Stuart Brown, America's special inspector-general in Iraq, called September 2012 “the bloodiest month since 2010”.
Al-Maliki's opponents have repeatedly countered the US version of reality in Iraq. Soon after Obama's ill-advised welcome of Al-Maliki to the White House in December 2011, where he praised “the elected leader of a sovereign, self-reliant and democratic Iraq,” Allawi told CNN's Fareed Zakaria that Iraq was none of the above. Vice President Saleh Al-Mutlaq provoked Al-Maliki's ire by flatly calling him a dictator. Barzani also voiced concerns that the Obama administration had lost control of its policy when he arrived at the White House in April 2012, saying that the Iraqi people still needed to “see that the United States will not allow and will not support another dictatorship in Iraq”.

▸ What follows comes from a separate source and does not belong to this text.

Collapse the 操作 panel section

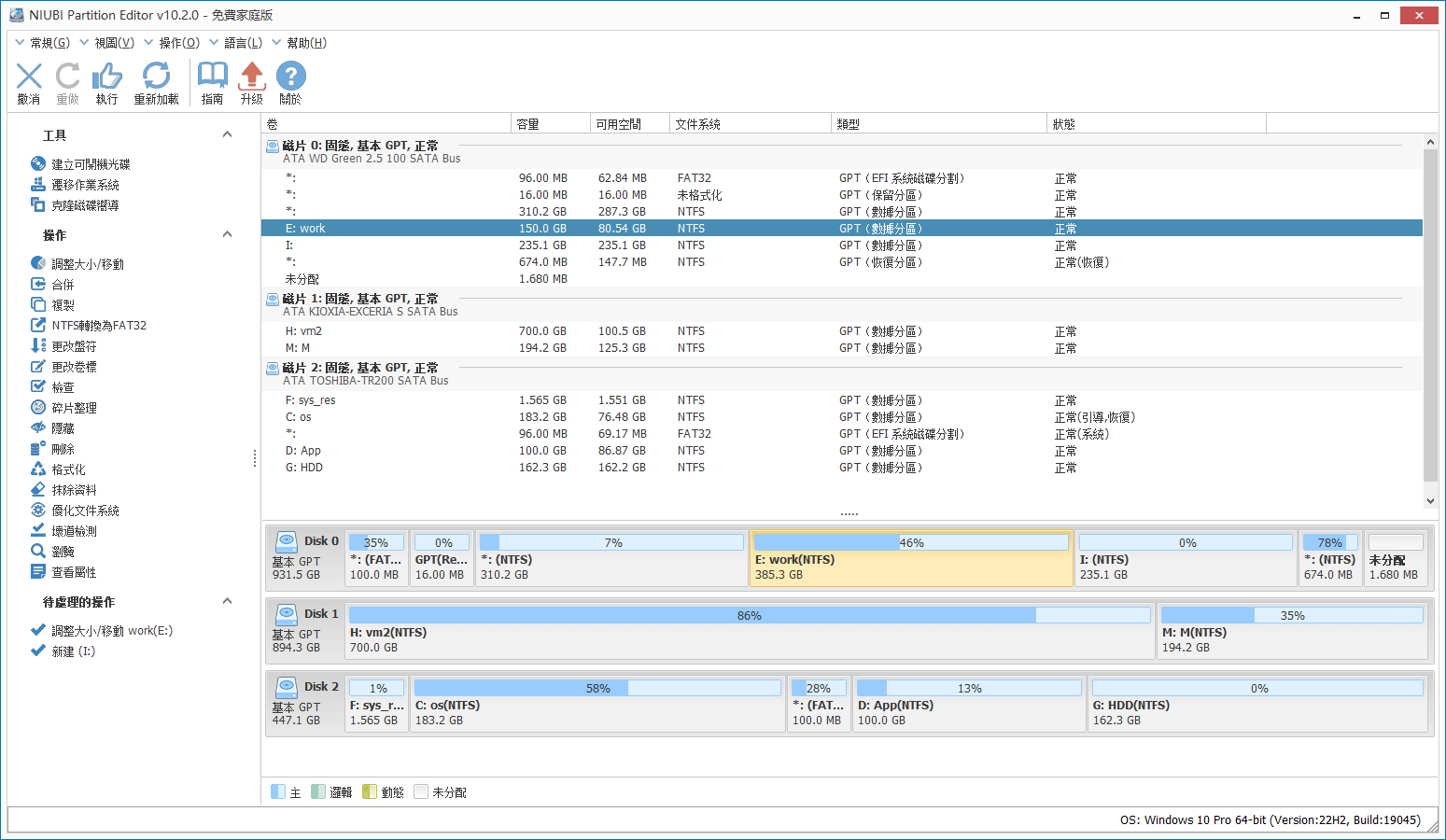pyautogui.click(x=227, y=234)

Far from being over, Iraq's war is more accurately defined by two disturbing words: asymmetric and long. Without political and economic development, it becomes possible for a relatively small group of insurgent-terrorists to wage indefinite warfare against a disorganised, under-resourced and unpopular government. Five to ten years of additional warfare may be a conservative estimate, with Al-Qaeda now tapped into Syria's arms network. The US surge of 2007 only provided temporary fixes to the same non-military problems that, left unresolved, are fueling Al-Qaeda's underground appeal and attracting foreign jihadists. US officials indirectly admit to this reality by directly connecting Syria's dots back to Iraq.
As is often the case in Obama's foreign policy, his administration has attempted to stake ground on both sides of the political equation: taking credit for ending Iraq's war while attributing a portion of Washington's caution in Syria to the influence of Al-Qaeda's network in Iraq. This destabilising factor comes on top of the Iranian transports that reportedly ferry weapons into Syria via Iraq's airspace. European governments have separately accused Al-Maliki's government of turning a blind eye to Sunni and Shia recruitment alike.

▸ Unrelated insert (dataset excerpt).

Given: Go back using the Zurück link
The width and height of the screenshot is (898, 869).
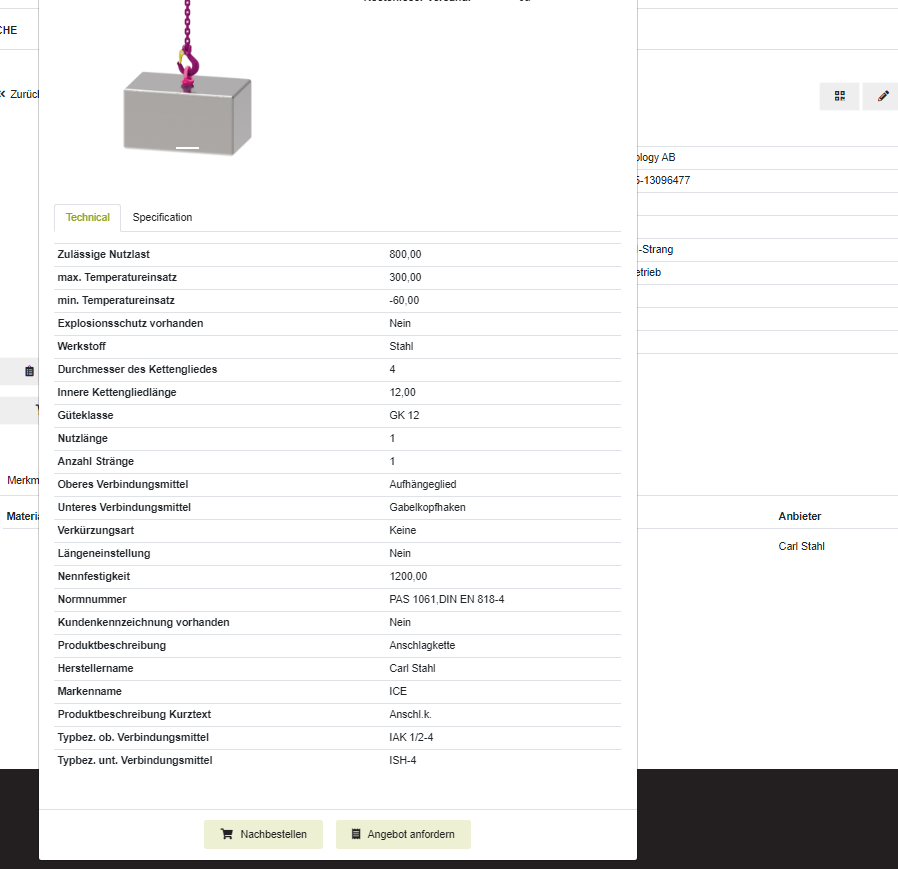Looking at the screenshot, I should [24, 94].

The time for a reformulation of US policy in Iraq is long overdue. To help decrease sectarian tensions between the populace and government, the Obama administration must adopt a neutral and proactive stance that favours all of Iraq's actors equally. This policy entails a risky but necessary confrontation with Al-Maliki if he continues to resist the Erbil Agreement's implementation and it also means raising Iraq back into view in America.
Al-Maliki functions as the common denominator between the Sunni, Shia and Kurdish opposition, accused by all sides of attempted marginalisation and political abuses. Facilitating a diverse and representative government represents the only US strategy capable of undermining Iraq's militants.
Asking for Americans to concerns themselves with Iraq in 2013 further stretches reality, but they should nevertheless stay alert for a variety of reasons. At the most basic level, an enormous amount of blood and treasure is being wasted by poor decision-making in the war's next phase. A loss of political influence, in turn, has contributed to an overall weakening of US policy in the region. Morally speaking, untold thousands continue to die in a war that America started on pretense and at the hands of an enemy that didn't exist in Iraq before US troops arrived.
Strategically, similar mistakes and trends are also unfolding at the “exits” of Afghanistan's long war.

The writer is an American political scientist whose blog, The Trench, covers underreported areas of US foreign policy and military activity.